- Task directions -
Give the lines from the start of the records up to and including the line containing "click(69, 50)" as a JSON list of strings, one string per line, with blank lines left out.

(Word and element locating data)
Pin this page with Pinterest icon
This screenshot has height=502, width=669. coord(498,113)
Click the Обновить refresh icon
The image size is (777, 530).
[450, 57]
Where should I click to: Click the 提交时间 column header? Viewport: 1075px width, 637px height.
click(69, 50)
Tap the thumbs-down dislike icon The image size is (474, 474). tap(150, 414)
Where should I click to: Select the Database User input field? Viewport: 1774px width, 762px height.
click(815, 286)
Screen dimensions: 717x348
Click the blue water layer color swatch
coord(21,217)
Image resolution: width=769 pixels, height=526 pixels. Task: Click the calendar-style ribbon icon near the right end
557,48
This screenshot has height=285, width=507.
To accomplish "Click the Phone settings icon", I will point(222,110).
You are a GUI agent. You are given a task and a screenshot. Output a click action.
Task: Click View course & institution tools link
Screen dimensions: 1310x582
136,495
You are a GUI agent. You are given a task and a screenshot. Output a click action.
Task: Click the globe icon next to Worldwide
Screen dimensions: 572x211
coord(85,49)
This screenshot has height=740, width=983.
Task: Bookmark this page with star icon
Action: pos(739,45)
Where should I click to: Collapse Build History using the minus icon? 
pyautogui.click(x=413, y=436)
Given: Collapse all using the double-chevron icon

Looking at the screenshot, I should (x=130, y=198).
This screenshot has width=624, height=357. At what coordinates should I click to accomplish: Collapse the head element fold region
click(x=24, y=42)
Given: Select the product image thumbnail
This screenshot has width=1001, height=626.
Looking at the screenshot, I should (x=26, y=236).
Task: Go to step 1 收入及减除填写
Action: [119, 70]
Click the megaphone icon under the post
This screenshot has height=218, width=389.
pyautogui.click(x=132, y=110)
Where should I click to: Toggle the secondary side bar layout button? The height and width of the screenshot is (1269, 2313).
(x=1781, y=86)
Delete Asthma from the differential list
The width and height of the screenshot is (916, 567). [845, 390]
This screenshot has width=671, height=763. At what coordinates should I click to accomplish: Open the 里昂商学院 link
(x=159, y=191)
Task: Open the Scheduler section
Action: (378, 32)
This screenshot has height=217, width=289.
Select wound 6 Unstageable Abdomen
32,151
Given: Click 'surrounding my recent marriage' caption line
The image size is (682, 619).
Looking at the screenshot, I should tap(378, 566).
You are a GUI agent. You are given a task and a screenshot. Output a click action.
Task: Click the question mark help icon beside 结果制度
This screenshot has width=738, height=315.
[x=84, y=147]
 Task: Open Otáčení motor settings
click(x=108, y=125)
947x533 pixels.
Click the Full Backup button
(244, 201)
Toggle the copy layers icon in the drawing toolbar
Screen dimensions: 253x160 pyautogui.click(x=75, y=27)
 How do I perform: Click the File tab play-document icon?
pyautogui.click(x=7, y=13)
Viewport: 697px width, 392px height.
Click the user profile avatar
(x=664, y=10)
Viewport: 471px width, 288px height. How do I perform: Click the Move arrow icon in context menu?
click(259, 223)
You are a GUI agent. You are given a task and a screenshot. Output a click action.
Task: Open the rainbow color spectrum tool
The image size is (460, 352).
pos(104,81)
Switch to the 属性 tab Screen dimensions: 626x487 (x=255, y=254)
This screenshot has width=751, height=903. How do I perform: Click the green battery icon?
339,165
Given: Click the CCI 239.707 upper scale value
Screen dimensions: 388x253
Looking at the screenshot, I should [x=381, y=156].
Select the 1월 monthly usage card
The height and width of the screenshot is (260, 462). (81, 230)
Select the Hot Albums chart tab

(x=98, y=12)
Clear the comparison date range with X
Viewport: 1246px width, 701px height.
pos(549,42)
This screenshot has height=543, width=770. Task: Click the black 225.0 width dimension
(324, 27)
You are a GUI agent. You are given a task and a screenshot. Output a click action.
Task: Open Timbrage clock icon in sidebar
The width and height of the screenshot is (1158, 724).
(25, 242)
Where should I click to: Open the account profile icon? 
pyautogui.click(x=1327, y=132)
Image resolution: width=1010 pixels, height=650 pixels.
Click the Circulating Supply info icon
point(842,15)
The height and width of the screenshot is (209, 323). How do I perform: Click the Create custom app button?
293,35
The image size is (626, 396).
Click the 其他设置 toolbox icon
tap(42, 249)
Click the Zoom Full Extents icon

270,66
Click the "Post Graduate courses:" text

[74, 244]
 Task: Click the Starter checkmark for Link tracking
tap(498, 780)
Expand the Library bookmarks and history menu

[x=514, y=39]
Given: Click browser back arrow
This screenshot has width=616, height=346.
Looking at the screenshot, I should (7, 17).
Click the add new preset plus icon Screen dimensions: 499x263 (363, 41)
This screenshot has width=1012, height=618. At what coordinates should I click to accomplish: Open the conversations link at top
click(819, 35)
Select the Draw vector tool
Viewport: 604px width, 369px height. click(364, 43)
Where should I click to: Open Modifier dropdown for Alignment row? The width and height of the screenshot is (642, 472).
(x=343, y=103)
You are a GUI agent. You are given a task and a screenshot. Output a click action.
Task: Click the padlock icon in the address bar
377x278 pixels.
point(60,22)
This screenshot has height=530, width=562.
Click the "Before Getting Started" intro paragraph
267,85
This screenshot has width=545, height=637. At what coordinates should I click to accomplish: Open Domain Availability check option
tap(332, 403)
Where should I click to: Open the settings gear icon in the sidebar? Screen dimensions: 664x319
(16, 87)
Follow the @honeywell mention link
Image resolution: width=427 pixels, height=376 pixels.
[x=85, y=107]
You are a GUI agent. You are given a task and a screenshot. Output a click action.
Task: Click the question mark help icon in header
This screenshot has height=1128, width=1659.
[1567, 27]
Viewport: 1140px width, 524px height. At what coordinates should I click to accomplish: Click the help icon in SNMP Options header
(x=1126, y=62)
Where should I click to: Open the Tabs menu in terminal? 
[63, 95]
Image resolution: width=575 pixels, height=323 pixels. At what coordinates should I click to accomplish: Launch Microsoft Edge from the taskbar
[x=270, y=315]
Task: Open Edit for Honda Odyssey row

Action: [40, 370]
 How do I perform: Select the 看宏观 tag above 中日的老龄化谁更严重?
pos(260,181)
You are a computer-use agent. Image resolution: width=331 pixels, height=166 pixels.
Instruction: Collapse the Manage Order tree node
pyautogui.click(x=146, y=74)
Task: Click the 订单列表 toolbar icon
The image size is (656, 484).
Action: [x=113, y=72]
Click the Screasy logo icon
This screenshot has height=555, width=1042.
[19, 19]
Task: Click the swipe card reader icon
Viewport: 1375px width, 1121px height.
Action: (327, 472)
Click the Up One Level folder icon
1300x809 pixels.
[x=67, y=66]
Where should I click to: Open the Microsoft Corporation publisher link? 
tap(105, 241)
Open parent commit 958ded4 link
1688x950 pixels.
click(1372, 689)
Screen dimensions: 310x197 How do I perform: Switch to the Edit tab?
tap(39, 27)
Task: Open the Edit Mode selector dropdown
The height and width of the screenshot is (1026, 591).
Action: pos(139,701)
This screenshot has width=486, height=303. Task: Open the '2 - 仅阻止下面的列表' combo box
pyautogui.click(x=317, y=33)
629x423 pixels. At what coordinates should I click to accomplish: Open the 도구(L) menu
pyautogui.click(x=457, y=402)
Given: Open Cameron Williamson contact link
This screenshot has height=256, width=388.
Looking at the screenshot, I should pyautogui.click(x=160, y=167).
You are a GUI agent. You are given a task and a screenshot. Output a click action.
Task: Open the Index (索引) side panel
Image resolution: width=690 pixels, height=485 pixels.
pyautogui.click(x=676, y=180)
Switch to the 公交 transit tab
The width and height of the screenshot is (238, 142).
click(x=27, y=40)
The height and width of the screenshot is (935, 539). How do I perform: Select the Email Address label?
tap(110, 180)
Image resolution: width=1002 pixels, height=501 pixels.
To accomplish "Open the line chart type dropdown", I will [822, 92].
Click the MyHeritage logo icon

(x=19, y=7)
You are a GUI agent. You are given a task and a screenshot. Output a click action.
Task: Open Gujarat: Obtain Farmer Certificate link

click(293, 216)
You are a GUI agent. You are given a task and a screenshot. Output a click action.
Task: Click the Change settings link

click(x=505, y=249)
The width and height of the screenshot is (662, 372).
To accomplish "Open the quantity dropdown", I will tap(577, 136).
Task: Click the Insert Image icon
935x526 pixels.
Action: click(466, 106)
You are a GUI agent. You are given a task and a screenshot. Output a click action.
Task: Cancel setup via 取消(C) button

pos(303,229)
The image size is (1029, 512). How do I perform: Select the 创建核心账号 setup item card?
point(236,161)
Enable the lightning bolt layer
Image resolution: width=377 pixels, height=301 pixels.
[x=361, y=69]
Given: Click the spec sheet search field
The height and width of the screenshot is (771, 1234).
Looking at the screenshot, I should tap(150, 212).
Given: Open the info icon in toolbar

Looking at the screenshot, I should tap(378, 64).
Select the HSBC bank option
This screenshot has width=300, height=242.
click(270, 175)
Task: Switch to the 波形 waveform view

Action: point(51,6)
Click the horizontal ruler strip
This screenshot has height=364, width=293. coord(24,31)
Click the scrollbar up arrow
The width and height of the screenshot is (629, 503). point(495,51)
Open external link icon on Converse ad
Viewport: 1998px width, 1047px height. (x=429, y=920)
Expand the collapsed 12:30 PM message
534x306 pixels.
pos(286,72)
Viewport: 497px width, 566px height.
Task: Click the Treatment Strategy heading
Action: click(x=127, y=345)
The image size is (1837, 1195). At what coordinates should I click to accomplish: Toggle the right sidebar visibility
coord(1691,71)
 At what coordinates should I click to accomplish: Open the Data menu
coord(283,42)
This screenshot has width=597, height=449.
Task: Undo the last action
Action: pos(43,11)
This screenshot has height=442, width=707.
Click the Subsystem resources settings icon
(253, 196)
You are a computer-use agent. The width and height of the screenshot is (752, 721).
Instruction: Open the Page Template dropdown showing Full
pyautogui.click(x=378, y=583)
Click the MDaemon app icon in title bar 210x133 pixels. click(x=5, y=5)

- Exercise solution -
[
  "Pin this page with Pinterest icon",
  "This screenshot has height=502, width=669. coord(498,113)",
  "Click the Обновить refresh icon",
  "The image size is (777, 530).",
  "[450, 57]",
  "Where should I click to: Click the 提交时间 column header? Viewport: 1075px width, 637px height.",
  "click(69, 50)"
]